Exercise brief – In the Icon post, what does the passage between "From: janssen@milano.UUCP" and "information on ICON?", inclusive, read like with "citations" changed to "references"?

[comp.lang.misc] Request for pointers to information about Icon

gudeman@arizona.UUCP (04/08/87)

   From: janssen@milano.UUCP
   Date: 3 Apr 87 18:47:15 GMT

   Can anyone provide names and addresses, or article citations,
   that I could contact or read for more information on ICON?

Icon is a general-purpose programming language descended from SNOBOL4
and designed for the processing of strings and lists.  It's an
interesting language, if you are familiar with SNOBOL4, think of the
pattern matching facility extended to the whole language.  If you are
a Prolog programmer, think of the Prolog evaluation mechanism (success
or failure with backtracking) with general assignment instead of
resolution.  In either case, you also have to add that Icon
expressions return values while SNOBOL4 patterns and Prolog clauses do
not.

If you don't follow the above, how about this: Icon is a language
where all expressions produce zero or more values.  There aren't any
statements like in C or Pascal, only expressions.  There _is_ a while-
expression, an if-expression, etc.  When any expression fails to
produce a result, it attempts to _resume_ a preceding expression for
another value.  For example find(s1,s2) produces the first position
in the string s2 that matches the string s1.  But since expressions
can produce 0 or more results, if s2 does not occure in s1, the
expression fails.  _And_, if s1 occurs more than once in s2, a
seperate result is produced for each position.

This obviously will not make much sense without a lot more
explanation and examples.  I recommend the book

	Ralph E. Griswold, Madge T. Griswold. _The Icon Programming
	Language_. Prentice Hall, 1983.

Excerpted data –
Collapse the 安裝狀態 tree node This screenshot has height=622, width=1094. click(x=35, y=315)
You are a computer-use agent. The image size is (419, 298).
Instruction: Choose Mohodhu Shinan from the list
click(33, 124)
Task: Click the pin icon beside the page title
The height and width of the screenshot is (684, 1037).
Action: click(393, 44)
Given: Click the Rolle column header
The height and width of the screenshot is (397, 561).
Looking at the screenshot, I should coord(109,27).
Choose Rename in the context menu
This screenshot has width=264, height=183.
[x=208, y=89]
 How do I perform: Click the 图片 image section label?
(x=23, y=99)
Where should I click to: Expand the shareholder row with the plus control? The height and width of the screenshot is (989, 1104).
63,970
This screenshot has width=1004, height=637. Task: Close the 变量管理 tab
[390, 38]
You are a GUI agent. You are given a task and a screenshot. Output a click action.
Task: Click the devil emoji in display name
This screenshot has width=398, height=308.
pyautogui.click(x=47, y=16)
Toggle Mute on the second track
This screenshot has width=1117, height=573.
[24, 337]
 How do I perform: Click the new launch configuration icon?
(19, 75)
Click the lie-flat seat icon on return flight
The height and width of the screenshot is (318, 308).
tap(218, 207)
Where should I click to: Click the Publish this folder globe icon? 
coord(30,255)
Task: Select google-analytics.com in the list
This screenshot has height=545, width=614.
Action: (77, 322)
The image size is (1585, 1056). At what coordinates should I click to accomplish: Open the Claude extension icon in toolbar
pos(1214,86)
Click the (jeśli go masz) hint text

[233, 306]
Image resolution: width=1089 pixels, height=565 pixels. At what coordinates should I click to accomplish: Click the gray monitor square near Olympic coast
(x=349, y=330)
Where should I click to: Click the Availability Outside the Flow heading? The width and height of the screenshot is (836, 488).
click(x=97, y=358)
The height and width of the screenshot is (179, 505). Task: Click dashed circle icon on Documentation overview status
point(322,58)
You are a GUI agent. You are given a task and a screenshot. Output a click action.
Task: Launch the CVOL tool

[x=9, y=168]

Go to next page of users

The response –
From: janssen@milano.UUCP
   Date: 3 Apr 87 18:47:15 GMT

   Can anyone provide names and addresses, or article references,
   that I could contact or read for more information on ICON?